■ Problem to work on
Output every line of the records below as a numbered list, skipping blank lines and omitting the pictures.

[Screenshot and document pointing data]
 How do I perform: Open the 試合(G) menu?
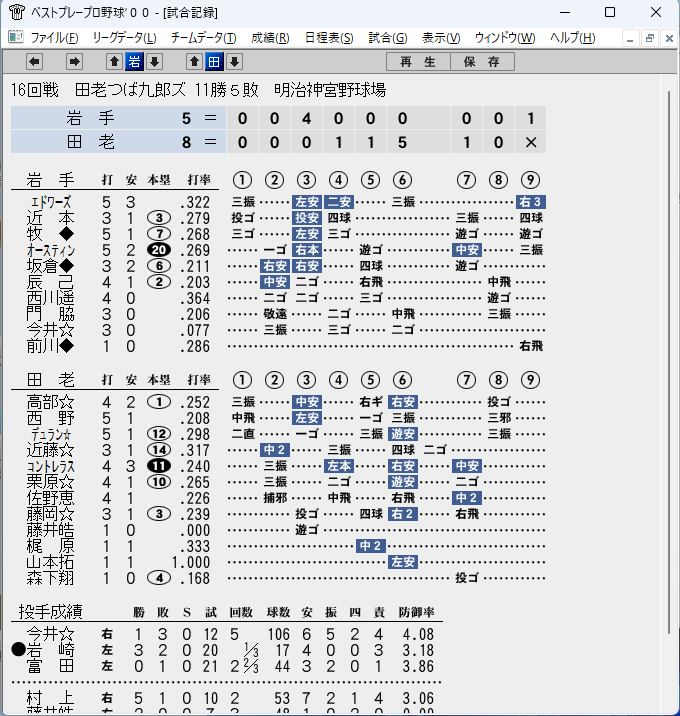(388, 37)
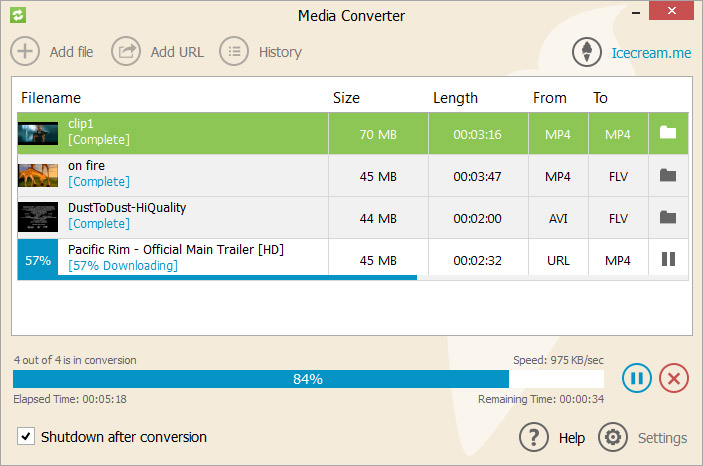Pause the Pacific Rim download

[668, 260]
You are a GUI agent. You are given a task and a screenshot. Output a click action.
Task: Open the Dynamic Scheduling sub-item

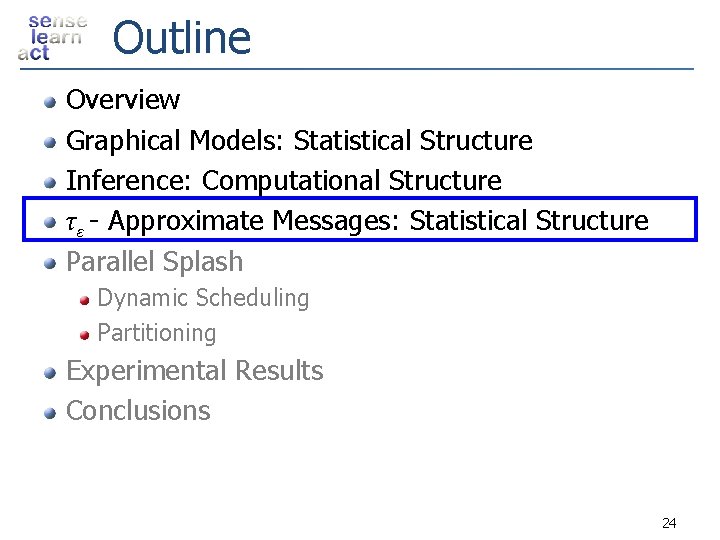(203, 298)
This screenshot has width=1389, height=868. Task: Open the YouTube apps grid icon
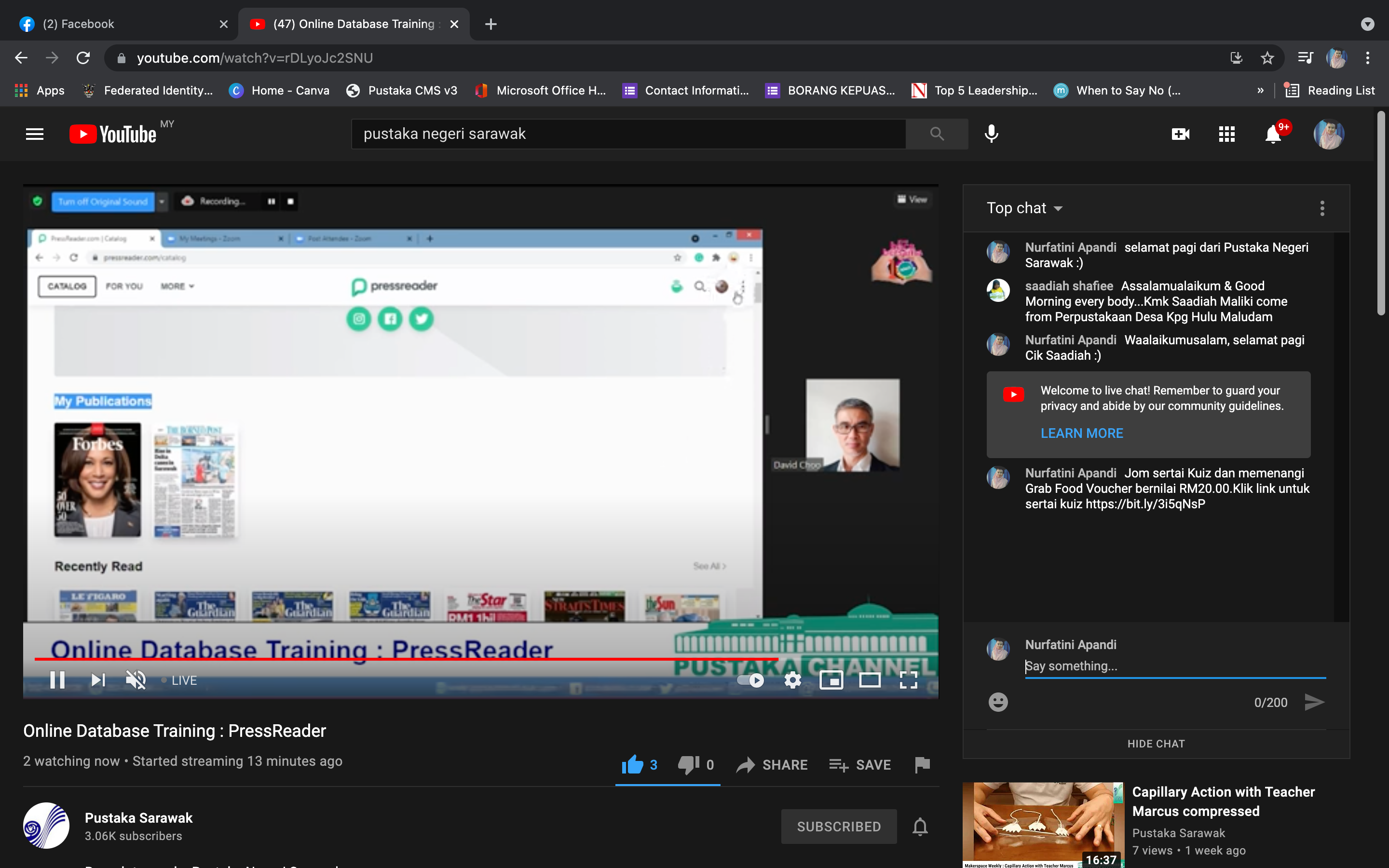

■ Task solution
1.  How do I perform: Open the 試合(G) menu?
2. (388, 37)
3. Pause the Pacific Rim download
4. [668, 260]
5. You are a GUI agent. You are given a task and a screenshot. Output a click action.
6. Task: Open the Dynamic Scheduling sub-item
7. (203, 298)
8. This screenshot has width=1389, height=868. Task: Open the YouTube apps grid icon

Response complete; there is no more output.